What to work on
• a. In the passage on Acharya's appointment, where is Ria Chakrabarty a policy director?
• b. Reproduce the passage on Acharya's appointment from "Prominent Indian Americans" to "Homeland Security (DHS).".

─── Text for analysis ───

Acharya had slammed the findings of the report as being "biased" and "one-sided" and alleged that they had been designed to "fuel an ecosystem of fear and hate."
"The report lacks authenticity and attempts to brand the vast majority of peace-loving and pluralistic Hindus as extremists."Chandru Acharya
Further, in the first few months of the COVID-19 pandemic when several Hindutva leaders were blaming Muslims for spreading the disease in India, Acharya had rejected claims that disinformation had spread "Islamophobia," saying that "it is ugly out there and it is not uniquely Islamophobic or Hindu nationalist."
"Unfortunately although I dislike these trolls and their harassment, it is the price that we pay in a democracy to protect free speech. With hostilities between India and Pakistan in play, it is very clear that both sides are using the online space to make their case and make the other look like an unsafe place for minorities," he had said.
Prominent Indian Americans Oppose Acharya's Appointment
Meanwhile, several Indian Americans expressed their dismay at the appointment of a Hindutva leader to the US Department of Homeland Security (DHS).
Describing the RSS as an "ultra right-wing extremist organisation," Ria Chakrabarty, a policy director at Hindus for Human Rights, said, "The HSS is the overseas arm of the RSS. We firmly oppose the inclusion of organisations like HSS in any religious freedom council."
She also opposed the formation of a religious council within the DHS itself, saying that in the past, some of the department's policies had been "harmful and discriminatory towards Muslims and Sikhs, among others."

─── Provided data ───

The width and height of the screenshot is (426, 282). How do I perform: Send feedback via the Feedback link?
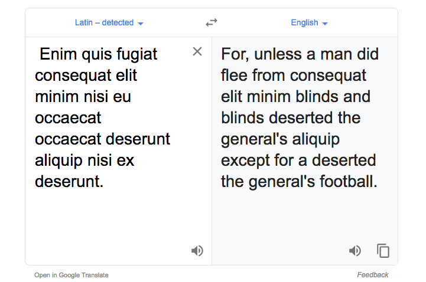[x=373, y=275]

───

Exercise answers
• a. Hindus for Human Rights

• b.
Prominent Indian Americans Oppose Acharya's Appointment
Meanwhile, several Indian Americans expressed their dismay at the appointment of a Hindutva leader to the US Department of Homeland Security (DHS).